La respuesta fue un ruido de fricción. De repente Pendergast tenía una llamita en la mano izquierda: un delgado mechero de oro que reflejaba la escasa luz del día. Aplicó la llama a una esquina del papel sin decir nada.
—¡Espere! —exclamó Smithback, lanzándose hacia él.
Pendergast demostró su habilidad esquivándole al tiempo que levantaba el papel.
—¿Qué hace? —Smithback giró sobre sus talones—. Démela, hombre de Dios…
El documento en forma de acordeón ya había quedado reducido a la mitad. Las cenizas negras que desprendía el papel al retorcerse caían poco a poco sobre la tierra helada de la tumba.
—¡Pare! —dijo Smithback, jadeando y dando otro paso—. ¡Piense un poco! No puede…
—Lo he pensado muy bien —dijo Pendergast—. De hecho, en estas seis semanas de registro lo único que he hecho ha sido pensar. La persona que sacó a la luz esta fórmula era miembro de la familia Pendergast, para eterna vergüenza mía. Por su culpa murió mucha gente, muchas Mary Greene cuyo recuerdo se ha perdido. Ya que la he descubierto yo, tengo que destruirla yo. Hágame caso: es la única manera. Algo así, creado a partir de tanto sufrimiento, no se puede permitir que exista.
La llama había reptado hasta el último borde. Pendergast abrió los dedos, y la esquina sin quemar se hizo cenizas durante su caída hacia la tierra excavada. Entonces la enterró con suavidad en la sepultura de Mary Greene. Al apartarse, sobre la tierra marrón sólo quedaba una mancha negra.
La conmoción se tradujo en un paréntesis de silencio, hasta que Smithback se llevó las manos a la cabeza.
—No puede ser. ¿Nos ha traído aquí sólo para esto?
Pendergast asintió.
—¿Por qué?
—Porque lo que acabo de hacer era demasiado importante para hacerlo solo.

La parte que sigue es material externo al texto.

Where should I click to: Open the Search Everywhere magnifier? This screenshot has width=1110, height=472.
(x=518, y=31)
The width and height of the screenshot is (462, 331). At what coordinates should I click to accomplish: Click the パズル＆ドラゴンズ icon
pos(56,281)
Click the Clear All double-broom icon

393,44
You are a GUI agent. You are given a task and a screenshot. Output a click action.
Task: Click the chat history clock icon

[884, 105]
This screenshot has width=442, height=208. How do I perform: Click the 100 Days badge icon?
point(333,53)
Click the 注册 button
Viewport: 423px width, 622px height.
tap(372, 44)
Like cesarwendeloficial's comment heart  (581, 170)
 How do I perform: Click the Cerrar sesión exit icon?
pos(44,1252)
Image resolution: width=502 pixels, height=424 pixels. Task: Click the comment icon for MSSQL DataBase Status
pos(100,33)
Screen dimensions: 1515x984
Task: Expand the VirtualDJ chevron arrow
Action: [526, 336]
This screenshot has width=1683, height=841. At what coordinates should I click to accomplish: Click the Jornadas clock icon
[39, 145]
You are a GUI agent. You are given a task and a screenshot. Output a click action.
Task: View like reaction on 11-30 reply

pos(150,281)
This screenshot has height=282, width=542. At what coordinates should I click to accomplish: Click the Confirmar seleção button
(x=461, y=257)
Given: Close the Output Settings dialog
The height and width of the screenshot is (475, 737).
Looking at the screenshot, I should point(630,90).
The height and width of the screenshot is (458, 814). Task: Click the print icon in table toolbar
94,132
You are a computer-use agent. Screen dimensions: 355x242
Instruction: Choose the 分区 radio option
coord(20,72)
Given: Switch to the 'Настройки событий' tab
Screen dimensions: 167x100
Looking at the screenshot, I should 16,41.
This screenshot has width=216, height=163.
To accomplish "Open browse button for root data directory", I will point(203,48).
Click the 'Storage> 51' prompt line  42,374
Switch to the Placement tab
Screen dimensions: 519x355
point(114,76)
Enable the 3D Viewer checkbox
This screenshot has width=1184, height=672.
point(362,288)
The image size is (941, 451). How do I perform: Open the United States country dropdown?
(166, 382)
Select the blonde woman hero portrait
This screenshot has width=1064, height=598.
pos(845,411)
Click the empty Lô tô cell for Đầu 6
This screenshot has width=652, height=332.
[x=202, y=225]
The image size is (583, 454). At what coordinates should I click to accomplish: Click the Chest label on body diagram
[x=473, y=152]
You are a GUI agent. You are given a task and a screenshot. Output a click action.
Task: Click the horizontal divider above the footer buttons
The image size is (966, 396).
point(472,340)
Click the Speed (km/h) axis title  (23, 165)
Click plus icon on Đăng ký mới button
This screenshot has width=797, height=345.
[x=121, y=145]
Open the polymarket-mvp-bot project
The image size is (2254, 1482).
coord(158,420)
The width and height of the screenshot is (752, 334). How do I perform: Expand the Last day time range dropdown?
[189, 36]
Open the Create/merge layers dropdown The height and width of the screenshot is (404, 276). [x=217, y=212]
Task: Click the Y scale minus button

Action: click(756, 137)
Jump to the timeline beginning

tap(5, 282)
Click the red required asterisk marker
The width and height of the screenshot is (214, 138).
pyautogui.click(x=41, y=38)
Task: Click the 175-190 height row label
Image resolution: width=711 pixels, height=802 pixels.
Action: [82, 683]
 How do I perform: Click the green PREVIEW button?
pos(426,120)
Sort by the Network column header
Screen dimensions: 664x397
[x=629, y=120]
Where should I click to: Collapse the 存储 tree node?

Era un acto que exigía testigos, aunque sólo fuera para la historia.
Al mirar a Pendergast, Nora, aparte del conflicto interno que se le seguía reflejando en la cara, vio un dolor infinito, un agotamiento espiritual. Smithback, abatido, negaba con la cabeza.
—¿Sabe qué ha hecho? Destruir el avance médico más importante de la historia.
Al volver a hablar, el agente del FBI lo hizo en voz baja, casi susurrando.
—Pero ¿no se da cuenta? Esta fórmula habría destruido el mundo. Leng ya tenía en sus manos la solución del problema. Si la hubiera divulgado, habría sido el final de todo. Sólo le faltó objetividad para entenderlo.
Smithback no contestó. Pendergast le observó un momento y volvió a mirar la tumba. Parecía más caído de hombros que antes.
Nora, mientras tanto, se había mantenido al margen, mirando y escuchando, pero sin decir nada. Se decidió a intervenir.
—Yo le entiendo —dijo—. Me doy cuenta de lo difícil que habrá sido tomar la decisión; y no sé si lo que opino tiene algún valor, pero considero que ha hecho lo que había que hacer.
Pendergast la escuchó con la mirada fija en el suelo. Luego, lentamente, la elevó hasta hacer coincidir las de los dos, y quizá fueran imaginaciones de Nora, pero le pareció que sus palabras, de manera casi imperceptible, habían aliviado la angustia de su rostro.
—Gracias, Nora —dijo Pendergast en voz baja.